Quick Start

What can LBANN do?

The Livermore Big Artificial Neural Network toolkit (LBANN) is an HPC-centric deep learning training framework that works across multiple levels of parallelism. LBANN is capable of taking advantage of HPC hardware to accelerate the training of deep learning models on massive datasets.

Installing LBANN

LBANN supports installation through Spack and CMake. We recommend using the Spack installation instructions below. If the Spack install fails, try using the CMake install.

  1. Download and install Spack.
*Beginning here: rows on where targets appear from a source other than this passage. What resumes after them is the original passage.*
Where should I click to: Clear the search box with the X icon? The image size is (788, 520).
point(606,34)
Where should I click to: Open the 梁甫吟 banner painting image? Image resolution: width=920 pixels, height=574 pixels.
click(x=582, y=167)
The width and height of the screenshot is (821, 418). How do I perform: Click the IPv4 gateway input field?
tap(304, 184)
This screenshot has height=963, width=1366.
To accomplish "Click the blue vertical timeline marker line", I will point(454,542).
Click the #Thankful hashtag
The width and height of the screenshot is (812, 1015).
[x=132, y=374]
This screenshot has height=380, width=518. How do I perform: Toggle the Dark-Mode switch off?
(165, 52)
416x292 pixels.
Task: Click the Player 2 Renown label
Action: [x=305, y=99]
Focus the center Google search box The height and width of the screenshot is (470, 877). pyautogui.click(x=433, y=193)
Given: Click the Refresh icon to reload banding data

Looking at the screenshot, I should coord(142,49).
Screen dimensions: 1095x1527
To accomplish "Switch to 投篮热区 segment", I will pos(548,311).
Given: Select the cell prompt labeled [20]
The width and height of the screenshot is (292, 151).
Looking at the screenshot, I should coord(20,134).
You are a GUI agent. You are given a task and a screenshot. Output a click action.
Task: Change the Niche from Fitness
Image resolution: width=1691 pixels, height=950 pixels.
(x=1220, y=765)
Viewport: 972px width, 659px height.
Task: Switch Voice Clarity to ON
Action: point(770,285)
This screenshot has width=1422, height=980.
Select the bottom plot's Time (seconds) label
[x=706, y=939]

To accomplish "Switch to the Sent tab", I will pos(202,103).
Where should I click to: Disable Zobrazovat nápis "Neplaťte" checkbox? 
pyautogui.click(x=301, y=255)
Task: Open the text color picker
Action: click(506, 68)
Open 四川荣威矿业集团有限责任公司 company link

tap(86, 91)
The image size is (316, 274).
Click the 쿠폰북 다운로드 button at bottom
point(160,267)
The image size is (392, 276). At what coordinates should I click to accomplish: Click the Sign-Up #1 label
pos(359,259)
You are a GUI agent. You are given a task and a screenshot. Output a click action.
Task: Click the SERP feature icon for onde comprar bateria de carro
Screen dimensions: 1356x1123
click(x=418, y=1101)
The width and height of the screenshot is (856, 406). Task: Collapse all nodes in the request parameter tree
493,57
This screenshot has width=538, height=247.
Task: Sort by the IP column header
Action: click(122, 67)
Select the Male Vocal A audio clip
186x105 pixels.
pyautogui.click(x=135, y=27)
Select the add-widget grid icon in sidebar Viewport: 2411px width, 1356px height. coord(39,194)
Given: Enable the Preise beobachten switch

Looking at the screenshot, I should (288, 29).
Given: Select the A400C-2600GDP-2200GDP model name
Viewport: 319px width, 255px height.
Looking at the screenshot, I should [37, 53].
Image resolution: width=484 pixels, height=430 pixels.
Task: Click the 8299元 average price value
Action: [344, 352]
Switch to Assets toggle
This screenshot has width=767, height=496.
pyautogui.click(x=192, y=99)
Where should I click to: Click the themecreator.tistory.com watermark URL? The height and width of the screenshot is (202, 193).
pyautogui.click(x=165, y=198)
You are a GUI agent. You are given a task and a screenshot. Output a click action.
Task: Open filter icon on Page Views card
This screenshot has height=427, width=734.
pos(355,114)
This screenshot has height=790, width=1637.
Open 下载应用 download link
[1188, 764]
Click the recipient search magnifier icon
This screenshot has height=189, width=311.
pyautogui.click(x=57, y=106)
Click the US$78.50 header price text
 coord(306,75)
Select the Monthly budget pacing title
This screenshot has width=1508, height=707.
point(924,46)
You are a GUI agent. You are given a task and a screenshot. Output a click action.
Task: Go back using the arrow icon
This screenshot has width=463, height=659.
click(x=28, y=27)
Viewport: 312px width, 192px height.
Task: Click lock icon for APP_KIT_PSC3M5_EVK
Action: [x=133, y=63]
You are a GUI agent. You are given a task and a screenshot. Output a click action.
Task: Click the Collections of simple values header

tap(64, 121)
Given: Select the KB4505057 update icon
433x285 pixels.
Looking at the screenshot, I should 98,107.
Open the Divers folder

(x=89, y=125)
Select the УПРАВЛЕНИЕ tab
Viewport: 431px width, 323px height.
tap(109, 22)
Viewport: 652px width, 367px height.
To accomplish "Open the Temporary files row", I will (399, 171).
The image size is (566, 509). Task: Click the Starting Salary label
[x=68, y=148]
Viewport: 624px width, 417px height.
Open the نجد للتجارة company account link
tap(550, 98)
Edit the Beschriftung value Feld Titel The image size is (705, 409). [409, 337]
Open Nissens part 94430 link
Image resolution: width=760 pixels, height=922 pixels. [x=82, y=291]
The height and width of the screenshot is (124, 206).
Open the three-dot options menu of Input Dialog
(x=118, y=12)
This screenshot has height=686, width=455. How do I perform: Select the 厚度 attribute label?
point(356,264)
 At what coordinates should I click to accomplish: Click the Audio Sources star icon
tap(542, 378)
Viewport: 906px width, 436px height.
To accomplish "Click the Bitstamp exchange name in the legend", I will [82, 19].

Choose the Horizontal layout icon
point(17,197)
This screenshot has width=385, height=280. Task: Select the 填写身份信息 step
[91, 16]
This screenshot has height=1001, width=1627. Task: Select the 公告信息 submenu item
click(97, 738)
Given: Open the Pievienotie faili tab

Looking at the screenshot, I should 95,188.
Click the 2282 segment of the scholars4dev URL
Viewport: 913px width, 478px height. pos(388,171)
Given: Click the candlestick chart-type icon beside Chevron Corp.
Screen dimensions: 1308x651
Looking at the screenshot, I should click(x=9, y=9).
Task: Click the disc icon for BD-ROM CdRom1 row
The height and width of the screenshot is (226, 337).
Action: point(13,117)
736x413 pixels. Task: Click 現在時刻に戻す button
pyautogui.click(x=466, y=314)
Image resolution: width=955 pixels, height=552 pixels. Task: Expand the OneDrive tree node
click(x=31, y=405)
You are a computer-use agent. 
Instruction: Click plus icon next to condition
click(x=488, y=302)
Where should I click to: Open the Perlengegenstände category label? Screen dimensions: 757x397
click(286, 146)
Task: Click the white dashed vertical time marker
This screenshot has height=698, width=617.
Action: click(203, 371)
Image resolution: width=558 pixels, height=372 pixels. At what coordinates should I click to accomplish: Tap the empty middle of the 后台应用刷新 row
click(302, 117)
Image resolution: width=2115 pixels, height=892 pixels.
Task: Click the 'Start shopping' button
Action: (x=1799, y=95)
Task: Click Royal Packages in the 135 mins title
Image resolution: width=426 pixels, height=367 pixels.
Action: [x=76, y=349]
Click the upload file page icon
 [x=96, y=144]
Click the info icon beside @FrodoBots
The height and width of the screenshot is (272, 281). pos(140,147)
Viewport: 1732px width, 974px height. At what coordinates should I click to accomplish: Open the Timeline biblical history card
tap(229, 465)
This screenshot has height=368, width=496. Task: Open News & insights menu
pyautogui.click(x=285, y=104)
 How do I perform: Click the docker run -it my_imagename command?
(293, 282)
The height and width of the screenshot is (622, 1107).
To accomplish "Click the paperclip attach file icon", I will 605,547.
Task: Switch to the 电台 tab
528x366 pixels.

Enable the additional Spack commands for module files described here:

    source ${SPACK_ROOT}/share/spack/setup-env.sh
    
  2. Users that are familiar with Spack and already have a custom Spack ecosystem can install LBANN with:

    spack install lbann <customization options>
    

    A complete list of LBANN install options can be found with:

    spack info lbann
    

    For users new to Spack, LBANN provides a script that will perform some basic configuration (e.g., add paths to externally installed packages) and install LBANN in a Spack environment. This script is only tested and maintained for systems at LLNL, NERSC, and ORNL. If you are not running on a system at one of these institutions, you may try the Spack install above or the :ref:`CMake install <build-with-cmake>`. To use this installation script, clone the repository and run the script:

    git clone https://github.com/llnl/lbann
    cd ./lbann
    ./scripts/build_lbann.sh -d -- +cuda +half
    

    View other options available by passing the -h option to the script.

Note

It is recommended that your Spack environment take advantage of locally installed tools. Unless your Spack environment is explicitly told about tools such as CMake, Python, MPI, etc., it will install everything that LBANN and all of its dependencies require. This can take quite a long time but only has to be done once for a given spack repository. Once all of the standard tools are installed, rebuilding LBANN with Spack is quite fast.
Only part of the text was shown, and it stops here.